Move to experiential learning
Perhaps the most dramatic mindset shift medical schools must embrace to adapt to a changing industry is to acknowledge that memorization is outmoded. It is unbelievable how much time medical students spend memorizing facts and figures, only to forget many of them when it comes time to learn new material for their next exam. Memorization does not imply understanding, and in an age when Dr. Google holds all the answers in a single click of the mouse, it is a waste of time.
When education focuses solely on the diagnostic or treatment aspects of medicine, physicians are ill-equipped to reconcile that medical care is only one component of health. There are many other factors that contribute to a patient's overall health, including social determinants, geography, diet and a multitude of other lifestyle choices. To create a well-rounded care plan that keeps patients healthy and out of the hospital, it is imperative for physicians to truly understand how to engage patients and learn about all of the factors that impact the health and wellness of each individual. While technology continues to advance at a dramatic pace, it should never provide a substitute for human contact.
At Northwell, we partnered with Hempstead, NY-based Hofstra University to form the Donald and Barbara Zucker School of Medicine, which welcomed its first class in 2011. In creating a pass-fail curriculum, we identified aspects of traditional medical education that we thought should be retained and modified it to create an entirely new experience for physicians in training. It began with the concept that students don't have to sit down in a classroom and be lectured at all day by professors. At our medical school, students meet in small groups and engage in facilitated discussions guided by faculty members.

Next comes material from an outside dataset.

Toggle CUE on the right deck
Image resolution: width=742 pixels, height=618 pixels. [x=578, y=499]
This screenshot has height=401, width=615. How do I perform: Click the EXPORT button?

However, we did not simply update the way medical students engage with academic material, but changed the very academic structure of medical education.

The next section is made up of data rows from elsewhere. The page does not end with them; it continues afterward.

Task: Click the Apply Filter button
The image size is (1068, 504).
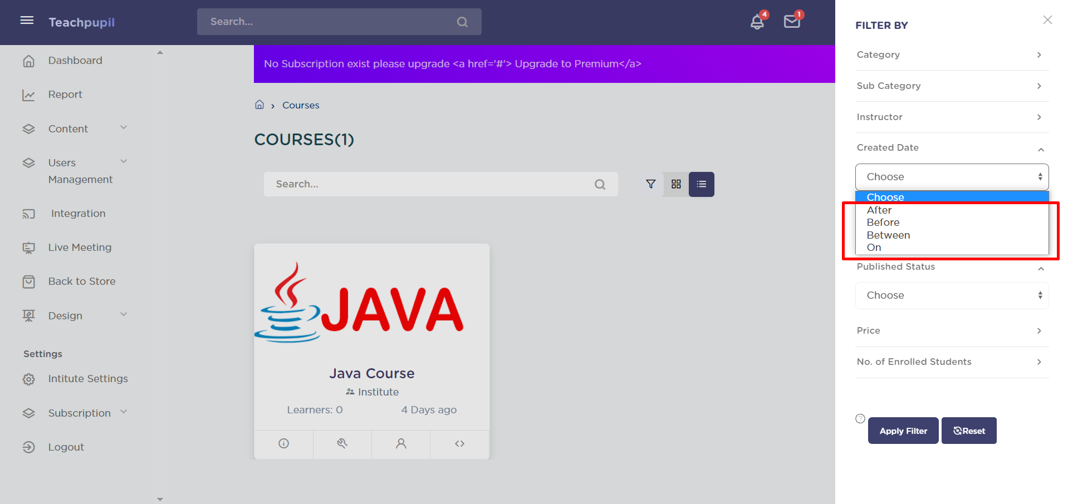Action: pyautogui.click(x=903, y=431)
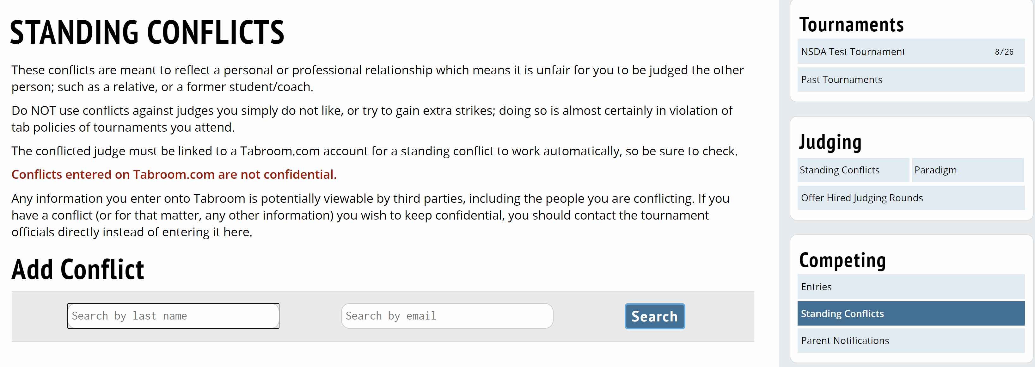Focus the Search by last name field
Image resolution: width=1035 pixels, height=367 pixels.
pyautogui.click(x=173, y=316)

Usually, medical students sit through two years of classroom instruction before they engage in clinical work. We found this model counterproductive to the ultimate goal of preparing physicians for the unpredictable and challenging job of delivering care. To give them more hands-on experience, students begin training as emergency medical technicians within the first nine weeks of school. They ride in ambulances and travel to patients' homes, helping them to better understand that the patient's personal circumstances have an undeniable effect on their health. Students then follow up with these patients along the entire continuum of care to help develop a holistic understanding of how people interact with our health care system.

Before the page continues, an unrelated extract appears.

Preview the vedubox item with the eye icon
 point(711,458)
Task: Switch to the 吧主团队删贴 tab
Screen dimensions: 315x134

Understanding that the majority of care in the future will take place outside the walls of the hospital, our students gain experience in many different care sites, including ambulatory practices and community health centers, giving them practical experience starting on day one of their education. Instead of multiple-choice exams, students utilize small-group assessments to present cases on an individual basis, then test their skills every 12 weeks at our simulation training center.